Menurut studi, perilaku seperti ini masuk dalam kategori overproduction—memasak lebih dari yang diperlukan. Akibatnya, makanan yang tak tersentuh dibuang begitu saja. Dalam skala mikro, ini tampak remeh. Tapi dalam skala kota? Efeknya mengkhawatirkan.
Lean-Green: Solusi yang Belum Menyebar
Studi Unhas menggunakan pendekatan Lean dan Green Waste Production. Secara sederhana, dua metode ini menekankan efisiensi operasional dan pengurangan dampak lingkungan.
Jika UMKM mampu mengurangi gerakan yang tidak perlu, memperkirakan jumlah produksi yang tepat, dan meminimalisasi pemakaian listrik serta bahan bakar, maka emisi karbon bisa ditekan drastis.
Namun, sebagian besar UMKM kesulitan mengadopsinya.
“Pengetahuan dan teknologi masih jadi tantangan besar,” kata Nurazmi Afifah, anggota tim riset.
Banyak pelaku usaha menganggap efisiensi identik dengan penghematan biaya, bukan pengurangan karbon.
Kota Tanpa Peta Karbon
Makassar sejatinya punya visi sebagai low carbon city, berkolaborasi dengan sejumlah pihak internasional. Tapi sayangnya, tidak ada peta karbon spesifik untuk sektor kuliner, apalagi untuk UMKM.
Untuk mengatasi problem ini, para peneliti Unhas menyarankan beberapa langkah praktis, antara lain, mengganti kompor gas dengan kompor listrik hemat energi, menerapkan sistem kompos dari limbah makanan, menyediakan pelatihan perencanaan menu efisien berbasis data, serta mengadopsi sistem value stream mapping yang mampu mengukur titik-titik pemborosan energi.
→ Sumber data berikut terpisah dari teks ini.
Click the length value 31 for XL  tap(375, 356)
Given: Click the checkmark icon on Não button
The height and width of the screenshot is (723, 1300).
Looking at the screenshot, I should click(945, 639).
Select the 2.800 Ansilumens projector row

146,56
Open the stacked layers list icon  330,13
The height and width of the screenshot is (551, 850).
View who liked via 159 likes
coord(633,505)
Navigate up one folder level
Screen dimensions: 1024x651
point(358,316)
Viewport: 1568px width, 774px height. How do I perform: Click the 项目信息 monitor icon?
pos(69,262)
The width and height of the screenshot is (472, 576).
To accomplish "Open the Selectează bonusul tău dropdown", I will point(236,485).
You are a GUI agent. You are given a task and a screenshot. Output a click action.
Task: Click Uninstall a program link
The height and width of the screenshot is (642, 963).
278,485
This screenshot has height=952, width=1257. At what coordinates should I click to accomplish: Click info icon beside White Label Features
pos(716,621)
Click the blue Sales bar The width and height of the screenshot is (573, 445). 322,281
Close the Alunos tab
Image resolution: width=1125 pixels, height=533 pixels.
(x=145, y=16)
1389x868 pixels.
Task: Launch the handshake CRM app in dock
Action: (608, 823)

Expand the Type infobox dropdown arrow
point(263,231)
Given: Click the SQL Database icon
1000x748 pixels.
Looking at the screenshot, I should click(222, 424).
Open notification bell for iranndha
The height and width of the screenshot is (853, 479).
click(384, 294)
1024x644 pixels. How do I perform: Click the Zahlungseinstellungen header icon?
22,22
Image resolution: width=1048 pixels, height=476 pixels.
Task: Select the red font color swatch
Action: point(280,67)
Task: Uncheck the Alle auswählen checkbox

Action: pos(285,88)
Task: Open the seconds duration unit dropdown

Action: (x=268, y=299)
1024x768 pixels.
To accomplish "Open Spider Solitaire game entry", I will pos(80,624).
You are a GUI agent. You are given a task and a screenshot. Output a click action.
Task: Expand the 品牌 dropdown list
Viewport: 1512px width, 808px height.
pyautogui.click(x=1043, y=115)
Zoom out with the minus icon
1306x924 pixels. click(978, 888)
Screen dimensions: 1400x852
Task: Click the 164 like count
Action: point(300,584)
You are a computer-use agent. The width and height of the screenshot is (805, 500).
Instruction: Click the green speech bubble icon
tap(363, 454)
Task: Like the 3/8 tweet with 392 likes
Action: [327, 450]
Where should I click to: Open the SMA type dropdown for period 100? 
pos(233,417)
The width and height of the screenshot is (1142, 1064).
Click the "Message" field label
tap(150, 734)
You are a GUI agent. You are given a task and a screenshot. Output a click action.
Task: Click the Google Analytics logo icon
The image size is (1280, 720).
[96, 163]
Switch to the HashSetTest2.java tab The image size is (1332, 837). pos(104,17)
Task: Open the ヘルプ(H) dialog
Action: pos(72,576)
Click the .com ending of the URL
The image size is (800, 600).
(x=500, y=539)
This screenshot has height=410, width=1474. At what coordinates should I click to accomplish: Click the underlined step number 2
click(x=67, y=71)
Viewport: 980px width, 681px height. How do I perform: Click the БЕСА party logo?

Makassar, kota dengan jejak sejarah kuliner yang panjang, kini berada di persimpangan. Apakah ingin tetap menjadi surga makanan dengan konsekuensi ekologis, atau bertransformasi jadi kota makan enak yang juga ramah iklim?
Dapur-dapur kecil di Kota Daeng kini menyimpan pertaruhan besar: apakah piring-piring prasmanan akan terus menyumbang karbon diam-diam, atau mulai dirancang menjadi ladang efisiensi dan kesadaran baru? (Andi/IN)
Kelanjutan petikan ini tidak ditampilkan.